■ What the task asks
Reproduce the lines below word for word, starting at the line that contains "Screen dimensions: 1183x739" and going through the last line. Leave the pictures out of your answer.

■ Listed records
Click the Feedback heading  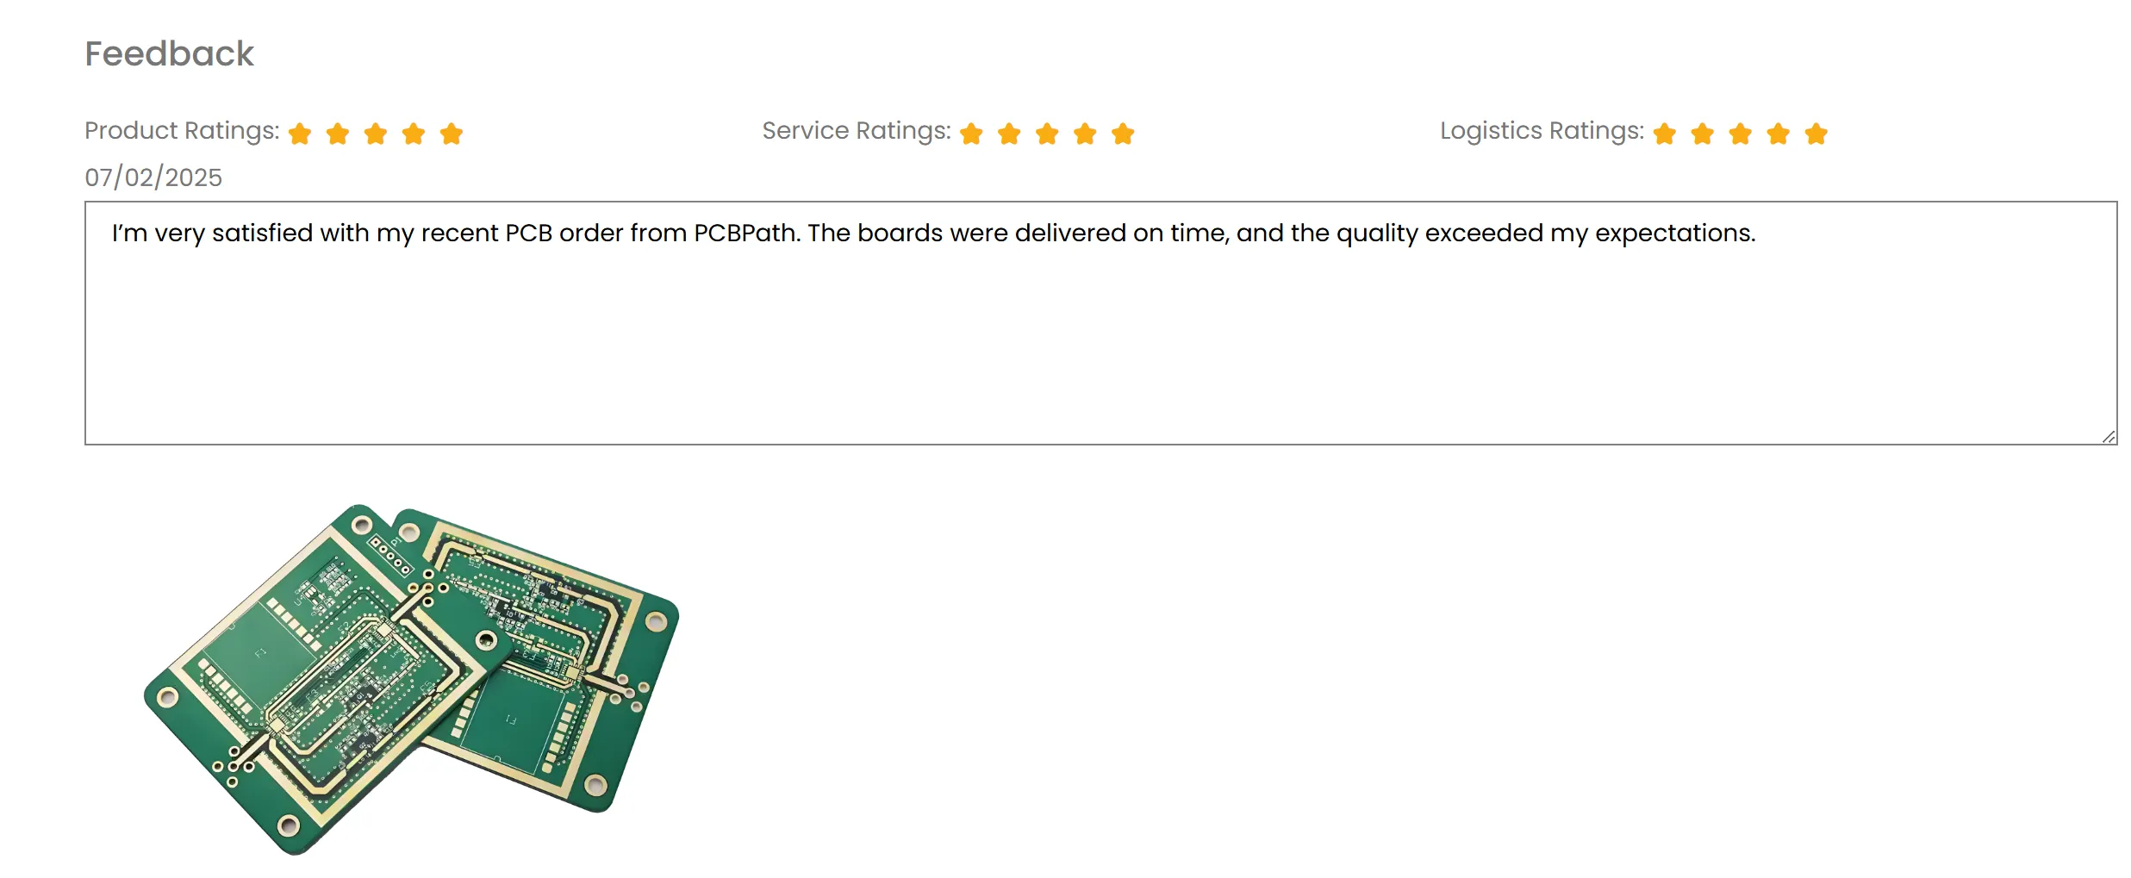169,53
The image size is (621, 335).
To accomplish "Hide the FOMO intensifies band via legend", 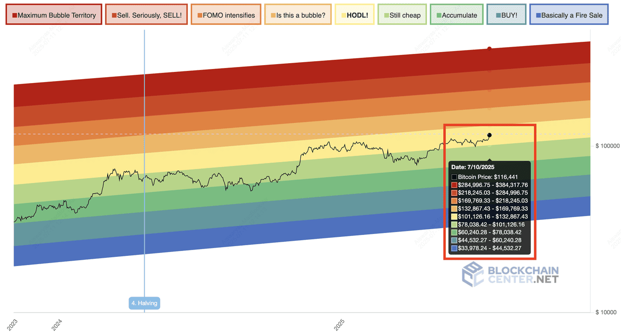I will pyautogui.click(x=226, y=15).
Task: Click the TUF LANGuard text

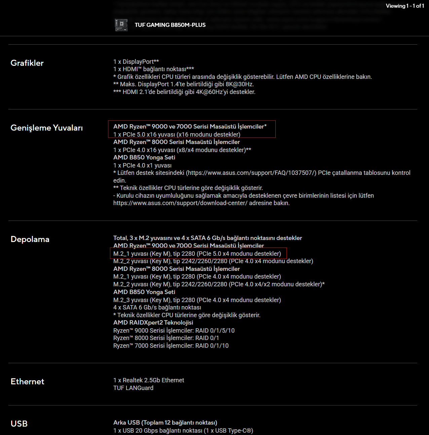Action: point(133,388)
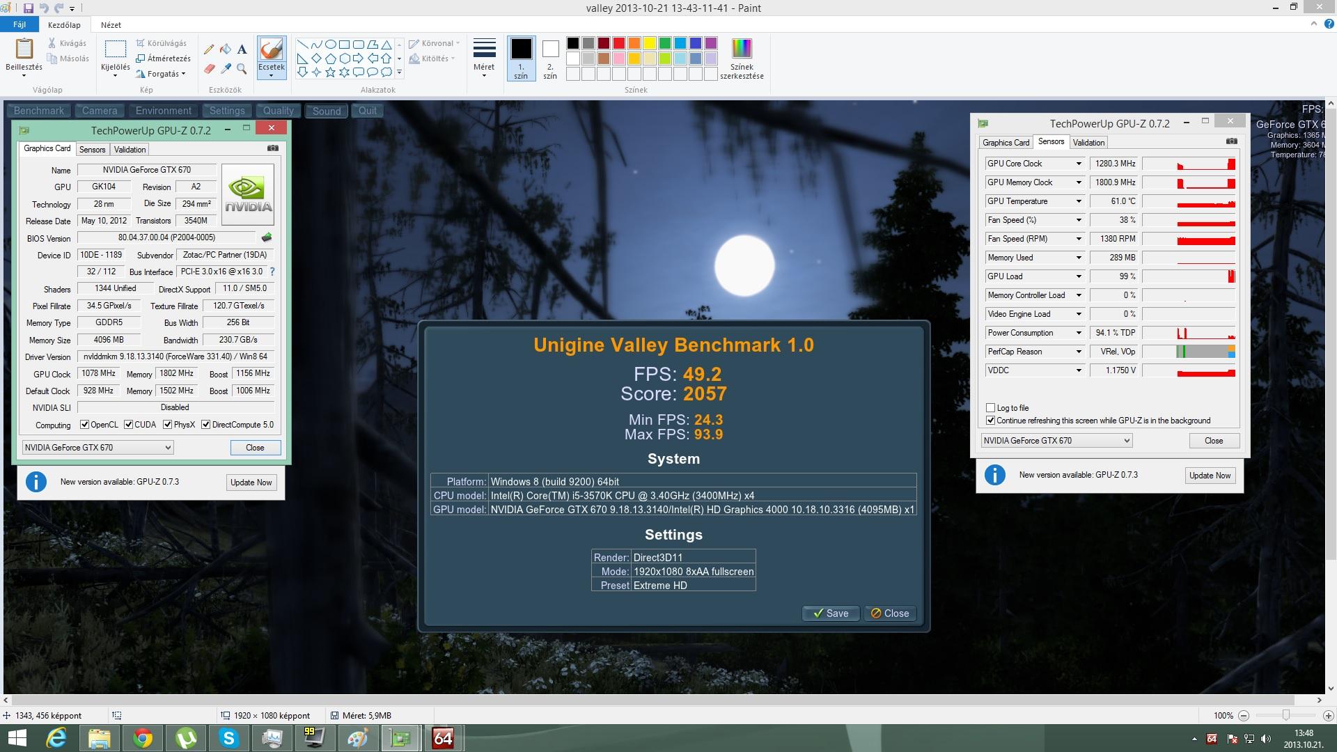Choose the red color swatch
1337x752 pixels.
(x=618, y=43)
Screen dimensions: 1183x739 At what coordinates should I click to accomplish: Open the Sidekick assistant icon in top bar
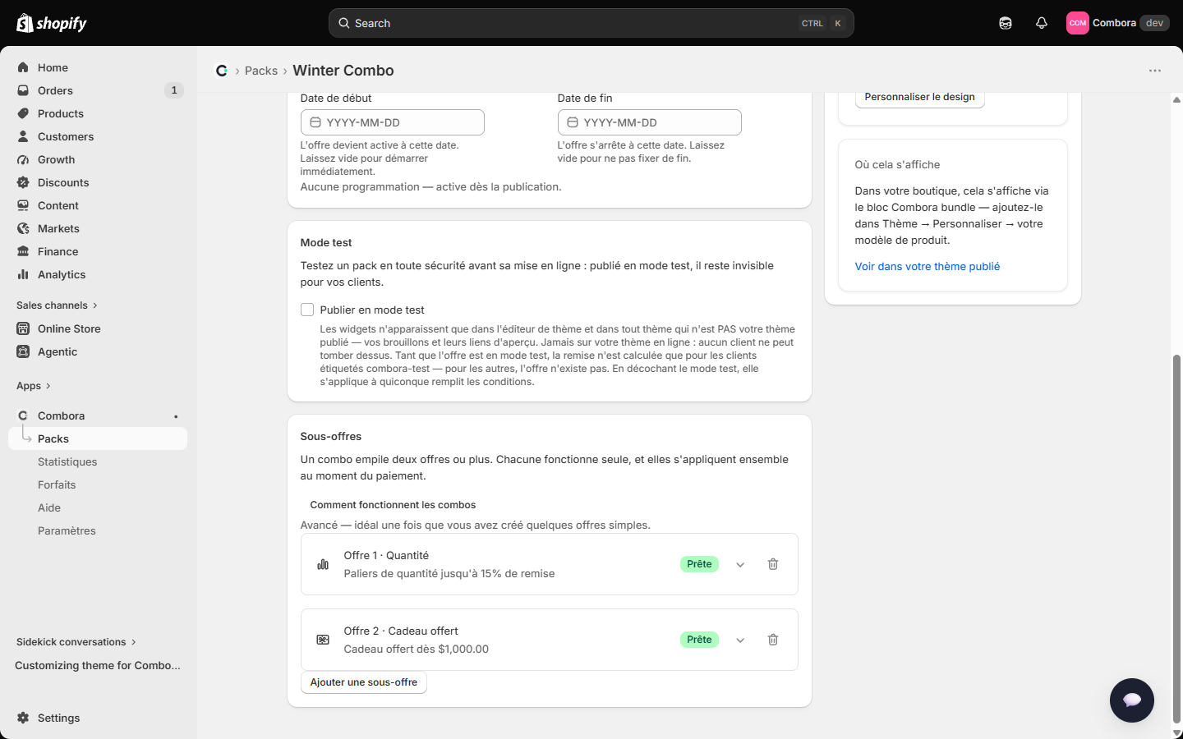[1006, 23]
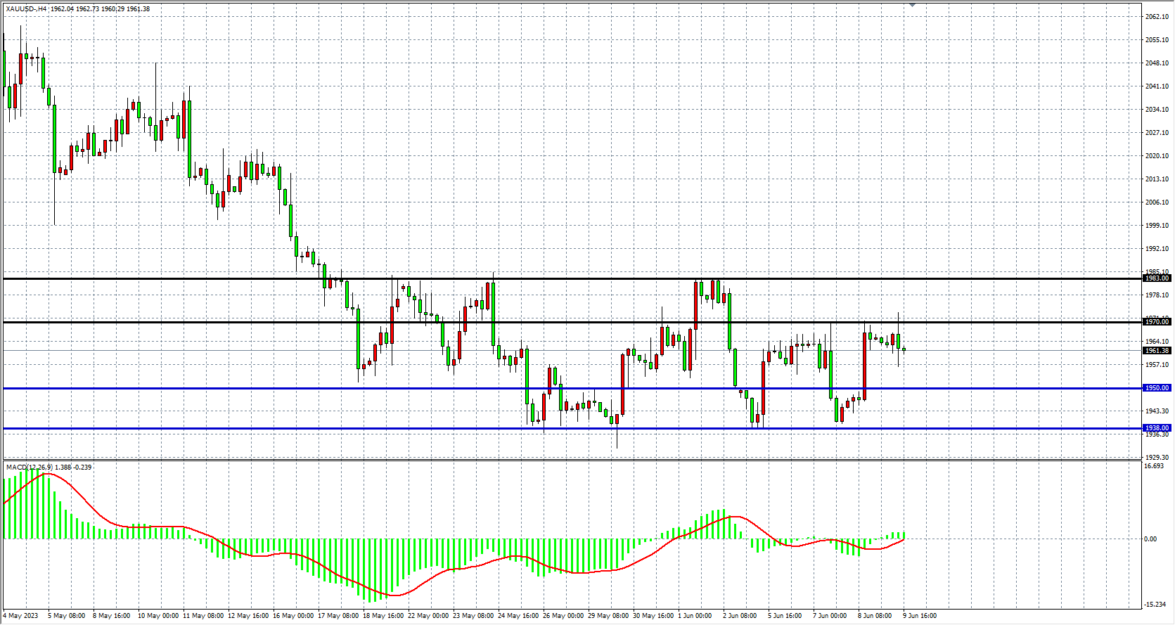Viewport: 1175px width, 625px height.
Task: Click the 1 Jun 00:00 time label
Action: coord(695,616)
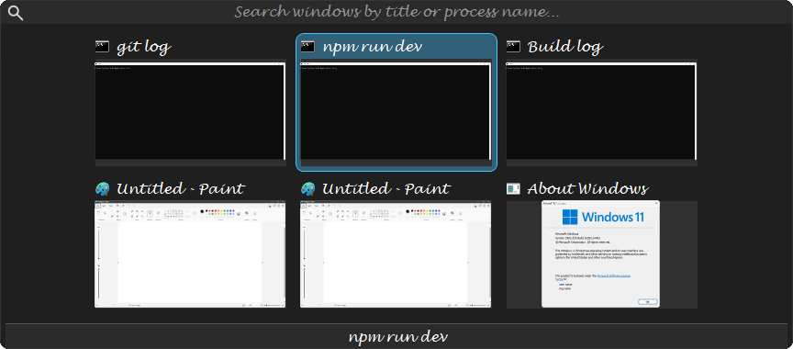This screenshot has height=349, width=793.
Task: Open the left Untitled - Paint canvas preview
Action: tap(190, 254)
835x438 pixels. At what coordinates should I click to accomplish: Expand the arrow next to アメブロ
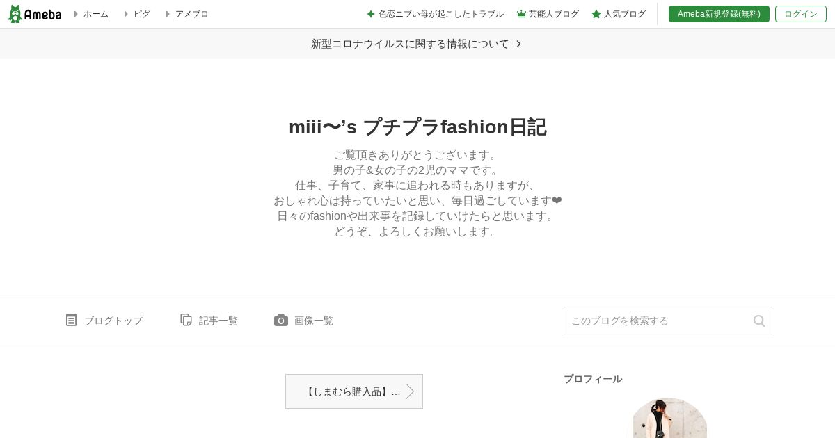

■ Response below
Screen dimensions: 1183x739 At what coordinates should I click to accomplish: Open the Sidekick assistant icon in top bar
[1006, 23]
Viewport: 1175px width, 625px height.
Task: Click the 1 Jun 00:00 time label
Action: coord(695,616)
This screenshot has height=349, width=793.
Task: Open the left Untitled - Paint canvas preview
Action: tap(190, 254)
835x438 pixels. At what coordinates should I click to accomplish: Expand the arrow next to アメブロ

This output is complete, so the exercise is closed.